Он вышел к автомагистрали в том месте, где «зеленка» вплотную примыкала к насыпи, сходя на нет в виде густых таловых кустов, буйно разросшихся при диктаторском режиме, — дорожное хозяйство было давно запущено, не оставалось ни одного нерасстрелянного знака, выбоины на асфальте достигали опасной глубины, так что в дождливую погоду приходилось тормозить возле каждой лужи. Возле такой выбоины Глеб и устроил засаду, проделав незаметные с дороги «бойницы» в зарослях.
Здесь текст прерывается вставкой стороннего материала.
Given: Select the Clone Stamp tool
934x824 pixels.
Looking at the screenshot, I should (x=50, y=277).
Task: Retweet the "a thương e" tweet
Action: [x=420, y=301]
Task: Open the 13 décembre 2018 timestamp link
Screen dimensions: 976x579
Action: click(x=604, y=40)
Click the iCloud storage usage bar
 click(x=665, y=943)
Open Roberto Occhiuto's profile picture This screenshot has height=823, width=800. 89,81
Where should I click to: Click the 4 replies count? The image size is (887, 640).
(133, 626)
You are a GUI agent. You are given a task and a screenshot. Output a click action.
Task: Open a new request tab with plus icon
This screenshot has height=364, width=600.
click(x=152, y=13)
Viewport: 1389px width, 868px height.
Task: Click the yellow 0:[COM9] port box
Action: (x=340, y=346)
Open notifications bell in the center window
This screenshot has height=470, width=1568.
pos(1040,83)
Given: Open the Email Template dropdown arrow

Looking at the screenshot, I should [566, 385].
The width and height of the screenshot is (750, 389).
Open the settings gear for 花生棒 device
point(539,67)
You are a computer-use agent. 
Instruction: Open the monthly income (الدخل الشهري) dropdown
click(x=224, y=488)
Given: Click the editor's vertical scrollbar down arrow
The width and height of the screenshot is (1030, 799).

В течение первых суток он привыкал к новому месту, осваивался, вил гнездо для ночлега, собирая в кюветах проволоку, обрывки тепличной пленки, мятые картонные коробки. И все время его не покидало предощущение удачи, неясные знаки которой чудились и в том, что это третье по счету место и что очень уж неудобный обзор, всего каких-то двести метров в одну и сто — в другую сторону. Зато пути отхода лучше не придумать, два прыжка — и ты в густой «зеленке», где можно оторваться от любого преследования. К исходу четвертого дня он настолько обвыкся, что на слух определял марки и количество автомобилей, идущих по дороге, и иногда даже не поднимал головы, чтобы проводить взглядом транспорт, и совсем редко брал бинокль. На шестые сутки с утра зарядил дождь, но, несмотря на мерзкую погоду, отчего-то увеличился поток машин, движущихся в сторону Аргуна, больше грузовиков с тентами и автобусов, где видны были вооруженные люди в камуфляже и в какой-то сборной полугражданской одежде. К вечеру с некоторым промежутком проревели четыре БТРа и бронированный понтоновоз, загруженный боеприпасами, и надолго все смолкло, даже не стало видно легковых. Дождь так и сыпал, сумеречный день медленно и незаметно превратился в вечер, все замерло, отяжелело, набрякло выжидательной тишиной. Сам не зная зачем, Глеб снял крышки с гранатометов, приготовил их к бою, выложил из сумки спаренные магазины, натолкал их в специальные карманы на груди и боках, отстегнул клапаны на подсумке с подствольными гранатами. Он старался не думать — зачем, боялся спугнуть свои руки, сглазить предчувствие ожидаемого боя.